The Swiss Bank has digitally cloned roughly 30 stock analysts and produced a short video presented by Lifelike Avatars. They run the script based on analyst research notes and feature hand gestures and eyebrow rise. The AI is good, but not perfect, so the results are slightly non-heimlich. Still, the bank says that video works just like its clients as an old fashioned variety.
Replications of living employees may be new, but the use of AI at banks is not. It is primarily done by employees, not clients. Morgan Stanley has an assistant who takes notes to use during meetings. Goldman Sachs is running “Co-Pilots” to help with everything from coding to translation. It’s reasonable to keep the bot inside. For brands that boast paranormal smart, so-called hallucinations and communication failures are corrosive.
So the common catchphrase on Wall Street is “the human of the loop.” That is, there are pairs of biological eyeballs that scan everything for clients.
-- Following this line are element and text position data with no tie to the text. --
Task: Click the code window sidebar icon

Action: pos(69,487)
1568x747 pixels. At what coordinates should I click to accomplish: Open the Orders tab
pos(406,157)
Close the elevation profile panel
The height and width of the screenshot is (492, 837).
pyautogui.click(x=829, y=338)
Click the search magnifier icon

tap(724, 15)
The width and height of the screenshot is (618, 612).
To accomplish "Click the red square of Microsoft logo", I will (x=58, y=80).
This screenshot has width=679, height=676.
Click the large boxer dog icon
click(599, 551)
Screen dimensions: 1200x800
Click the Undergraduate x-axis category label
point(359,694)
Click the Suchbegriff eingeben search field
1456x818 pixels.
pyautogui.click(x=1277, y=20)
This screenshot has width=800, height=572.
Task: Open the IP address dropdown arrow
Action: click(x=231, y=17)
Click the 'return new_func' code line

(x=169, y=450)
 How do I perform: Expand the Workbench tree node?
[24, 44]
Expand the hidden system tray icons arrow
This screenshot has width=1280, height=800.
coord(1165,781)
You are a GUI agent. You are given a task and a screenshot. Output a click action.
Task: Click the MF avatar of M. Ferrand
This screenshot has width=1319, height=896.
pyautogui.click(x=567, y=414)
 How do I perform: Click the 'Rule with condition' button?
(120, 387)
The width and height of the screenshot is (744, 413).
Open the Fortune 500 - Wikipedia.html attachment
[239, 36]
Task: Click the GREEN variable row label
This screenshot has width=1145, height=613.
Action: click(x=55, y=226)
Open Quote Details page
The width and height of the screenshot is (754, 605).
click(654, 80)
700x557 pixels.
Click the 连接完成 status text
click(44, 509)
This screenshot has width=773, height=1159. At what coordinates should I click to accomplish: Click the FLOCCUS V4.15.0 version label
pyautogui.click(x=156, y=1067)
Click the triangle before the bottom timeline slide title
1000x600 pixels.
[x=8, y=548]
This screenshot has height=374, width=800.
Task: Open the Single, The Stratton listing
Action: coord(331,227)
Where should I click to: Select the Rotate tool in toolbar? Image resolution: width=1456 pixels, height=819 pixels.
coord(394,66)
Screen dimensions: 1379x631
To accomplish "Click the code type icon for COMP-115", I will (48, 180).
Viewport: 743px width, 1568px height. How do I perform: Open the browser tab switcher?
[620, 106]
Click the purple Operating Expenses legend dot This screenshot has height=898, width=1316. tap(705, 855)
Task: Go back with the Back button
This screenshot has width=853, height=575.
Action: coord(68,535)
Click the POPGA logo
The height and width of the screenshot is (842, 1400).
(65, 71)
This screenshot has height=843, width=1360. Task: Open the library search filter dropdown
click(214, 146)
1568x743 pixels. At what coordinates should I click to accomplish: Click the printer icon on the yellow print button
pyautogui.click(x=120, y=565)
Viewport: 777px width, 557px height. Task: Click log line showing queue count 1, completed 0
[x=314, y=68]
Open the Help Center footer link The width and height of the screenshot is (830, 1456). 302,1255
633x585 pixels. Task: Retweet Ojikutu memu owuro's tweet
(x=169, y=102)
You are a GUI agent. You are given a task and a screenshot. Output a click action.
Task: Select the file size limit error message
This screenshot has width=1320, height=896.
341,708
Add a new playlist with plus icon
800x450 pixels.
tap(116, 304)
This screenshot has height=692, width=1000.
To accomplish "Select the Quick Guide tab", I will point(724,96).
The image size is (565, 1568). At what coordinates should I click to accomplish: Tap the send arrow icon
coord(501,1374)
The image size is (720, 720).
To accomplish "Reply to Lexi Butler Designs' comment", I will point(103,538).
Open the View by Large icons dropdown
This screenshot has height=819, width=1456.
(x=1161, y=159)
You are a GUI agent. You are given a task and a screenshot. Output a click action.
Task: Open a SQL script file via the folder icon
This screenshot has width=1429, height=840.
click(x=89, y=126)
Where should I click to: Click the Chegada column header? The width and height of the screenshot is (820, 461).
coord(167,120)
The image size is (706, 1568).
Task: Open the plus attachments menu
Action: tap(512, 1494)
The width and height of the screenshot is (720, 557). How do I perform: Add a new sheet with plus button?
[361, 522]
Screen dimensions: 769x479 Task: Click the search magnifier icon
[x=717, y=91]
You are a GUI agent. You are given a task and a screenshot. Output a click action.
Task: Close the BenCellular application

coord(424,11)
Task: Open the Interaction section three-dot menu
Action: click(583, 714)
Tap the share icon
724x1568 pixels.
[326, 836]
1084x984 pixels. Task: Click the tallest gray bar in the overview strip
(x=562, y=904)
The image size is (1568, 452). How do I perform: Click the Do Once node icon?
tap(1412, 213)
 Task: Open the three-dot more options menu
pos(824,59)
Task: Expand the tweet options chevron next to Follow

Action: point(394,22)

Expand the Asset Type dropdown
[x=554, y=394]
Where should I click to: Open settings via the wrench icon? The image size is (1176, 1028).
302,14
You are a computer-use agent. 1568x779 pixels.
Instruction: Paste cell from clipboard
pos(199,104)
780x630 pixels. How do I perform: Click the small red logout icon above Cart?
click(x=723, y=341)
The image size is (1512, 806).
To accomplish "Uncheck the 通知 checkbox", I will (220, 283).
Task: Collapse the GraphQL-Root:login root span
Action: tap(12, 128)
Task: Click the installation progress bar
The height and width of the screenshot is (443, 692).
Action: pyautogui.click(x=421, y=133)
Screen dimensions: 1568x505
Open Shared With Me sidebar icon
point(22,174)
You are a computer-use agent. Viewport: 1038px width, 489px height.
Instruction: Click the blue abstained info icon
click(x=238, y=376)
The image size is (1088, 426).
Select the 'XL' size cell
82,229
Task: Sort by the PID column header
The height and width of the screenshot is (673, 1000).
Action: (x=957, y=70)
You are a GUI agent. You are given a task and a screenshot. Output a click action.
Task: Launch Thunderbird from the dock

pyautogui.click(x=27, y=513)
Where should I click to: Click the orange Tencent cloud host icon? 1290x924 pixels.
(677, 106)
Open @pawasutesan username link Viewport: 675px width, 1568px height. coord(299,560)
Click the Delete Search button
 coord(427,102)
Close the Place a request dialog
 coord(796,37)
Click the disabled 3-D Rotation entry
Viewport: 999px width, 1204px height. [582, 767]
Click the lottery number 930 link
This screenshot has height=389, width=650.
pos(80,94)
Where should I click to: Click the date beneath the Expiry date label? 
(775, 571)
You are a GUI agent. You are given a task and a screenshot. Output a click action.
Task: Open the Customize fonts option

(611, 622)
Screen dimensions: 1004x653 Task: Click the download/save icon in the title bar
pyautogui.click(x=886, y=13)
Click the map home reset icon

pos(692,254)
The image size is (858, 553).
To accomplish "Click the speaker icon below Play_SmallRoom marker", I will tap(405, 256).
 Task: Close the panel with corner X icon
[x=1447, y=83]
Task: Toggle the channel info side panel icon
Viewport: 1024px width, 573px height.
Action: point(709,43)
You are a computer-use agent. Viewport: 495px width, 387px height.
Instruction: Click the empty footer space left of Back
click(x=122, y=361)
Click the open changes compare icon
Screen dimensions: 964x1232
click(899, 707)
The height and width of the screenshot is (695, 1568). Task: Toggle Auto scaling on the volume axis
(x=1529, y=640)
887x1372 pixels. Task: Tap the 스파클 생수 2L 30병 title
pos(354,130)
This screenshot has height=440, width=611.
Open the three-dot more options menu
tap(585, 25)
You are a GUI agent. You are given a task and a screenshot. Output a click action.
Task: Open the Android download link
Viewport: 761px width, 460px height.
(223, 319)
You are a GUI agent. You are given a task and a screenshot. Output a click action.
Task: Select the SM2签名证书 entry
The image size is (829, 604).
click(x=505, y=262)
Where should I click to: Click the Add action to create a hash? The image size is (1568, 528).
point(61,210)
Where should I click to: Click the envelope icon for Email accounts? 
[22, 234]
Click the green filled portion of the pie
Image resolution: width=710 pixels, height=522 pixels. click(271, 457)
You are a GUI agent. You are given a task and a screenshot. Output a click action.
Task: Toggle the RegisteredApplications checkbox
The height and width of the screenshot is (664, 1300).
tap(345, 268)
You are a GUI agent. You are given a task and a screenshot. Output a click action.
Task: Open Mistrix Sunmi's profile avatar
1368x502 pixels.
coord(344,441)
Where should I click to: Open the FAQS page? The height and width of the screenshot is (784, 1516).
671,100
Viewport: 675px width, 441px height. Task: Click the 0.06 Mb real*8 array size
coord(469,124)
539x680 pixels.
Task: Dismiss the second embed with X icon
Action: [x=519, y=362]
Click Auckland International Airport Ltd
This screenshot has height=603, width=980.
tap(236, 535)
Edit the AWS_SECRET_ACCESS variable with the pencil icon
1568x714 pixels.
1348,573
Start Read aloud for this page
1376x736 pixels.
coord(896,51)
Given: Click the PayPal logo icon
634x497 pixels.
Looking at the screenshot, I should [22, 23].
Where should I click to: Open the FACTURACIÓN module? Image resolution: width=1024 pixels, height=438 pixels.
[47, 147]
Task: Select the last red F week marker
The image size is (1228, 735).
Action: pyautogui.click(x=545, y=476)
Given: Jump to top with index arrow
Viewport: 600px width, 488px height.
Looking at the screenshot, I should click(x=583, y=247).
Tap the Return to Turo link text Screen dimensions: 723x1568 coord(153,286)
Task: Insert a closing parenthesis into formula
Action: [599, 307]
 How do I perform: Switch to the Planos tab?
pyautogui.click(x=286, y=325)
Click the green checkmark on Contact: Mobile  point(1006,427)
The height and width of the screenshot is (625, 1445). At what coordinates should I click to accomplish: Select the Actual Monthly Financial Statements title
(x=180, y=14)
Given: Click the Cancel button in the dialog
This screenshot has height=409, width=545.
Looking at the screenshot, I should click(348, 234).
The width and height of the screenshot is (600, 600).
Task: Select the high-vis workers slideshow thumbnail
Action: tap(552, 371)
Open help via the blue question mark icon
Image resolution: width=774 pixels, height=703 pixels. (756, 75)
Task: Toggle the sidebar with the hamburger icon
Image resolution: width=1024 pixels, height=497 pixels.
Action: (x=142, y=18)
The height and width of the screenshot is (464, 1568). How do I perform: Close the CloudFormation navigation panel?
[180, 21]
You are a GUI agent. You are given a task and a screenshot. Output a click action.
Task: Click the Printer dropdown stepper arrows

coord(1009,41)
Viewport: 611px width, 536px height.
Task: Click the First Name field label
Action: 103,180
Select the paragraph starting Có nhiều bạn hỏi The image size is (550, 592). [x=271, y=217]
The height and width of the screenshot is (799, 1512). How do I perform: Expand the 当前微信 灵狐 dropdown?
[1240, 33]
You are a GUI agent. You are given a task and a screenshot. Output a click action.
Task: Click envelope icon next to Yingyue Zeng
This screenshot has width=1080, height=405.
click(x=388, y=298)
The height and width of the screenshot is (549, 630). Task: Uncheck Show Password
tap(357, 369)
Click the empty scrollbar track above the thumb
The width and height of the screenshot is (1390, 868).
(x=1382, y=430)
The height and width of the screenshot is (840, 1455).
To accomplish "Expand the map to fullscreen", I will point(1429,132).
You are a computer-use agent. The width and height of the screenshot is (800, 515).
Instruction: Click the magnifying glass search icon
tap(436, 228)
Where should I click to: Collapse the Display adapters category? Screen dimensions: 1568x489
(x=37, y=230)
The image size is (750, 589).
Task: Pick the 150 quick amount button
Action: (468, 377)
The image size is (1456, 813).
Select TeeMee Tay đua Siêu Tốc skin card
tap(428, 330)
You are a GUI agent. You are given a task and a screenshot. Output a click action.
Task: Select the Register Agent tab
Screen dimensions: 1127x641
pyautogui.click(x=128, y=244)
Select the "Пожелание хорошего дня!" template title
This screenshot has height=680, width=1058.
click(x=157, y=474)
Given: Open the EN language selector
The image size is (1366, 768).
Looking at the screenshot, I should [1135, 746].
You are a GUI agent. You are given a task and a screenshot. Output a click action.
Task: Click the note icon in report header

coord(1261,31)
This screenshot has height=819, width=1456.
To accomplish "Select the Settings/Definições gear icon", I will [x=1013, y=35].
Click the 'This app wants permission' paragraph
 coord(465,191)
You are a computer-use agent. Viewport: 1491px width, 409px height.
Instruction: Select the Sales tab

UBS also follows that principle. For avatars, the analyst reviews both the script and the final video. Because in highly regulated industries, humans are not only at the brunt of mistakes, but also at risk of nail pay and professional bans.
More financial companies will inevitably track UBS when wearing AI outside. Stock analysis is also a good place to start. According to one researcher, generally available models can do second year associate work. Eventually, AI should be able to find patterns and enclosure data in ways humans cannot. It’s naive to think that only Drudge’s work will be phased out, as few people oversee the broader loop.
The sky is at its limit as “agent” AI is more refined and allows for more data to be searched more quickly. Do you want to update your price targets in real time? of course. Do you ask a company CEO a pointy question on a quarterly revenue call? Why is it not good? At least, as did half of Microsoft’s last revenue call analysts, it would pull the plug into the disastrous habit of congratulating your boss on great results.
That moment is the journey. For now, UBS says the goal is simply to increase productivity and have some amazing analysts like cameras. But as spreadsheet jockeys know, productivity increases is either increasing revenue or lowering costs. It is notoriously difficult to request a sell-side investigation, which leads to more attention on the potential for cost savings. Expect your avatar to develop his professional life.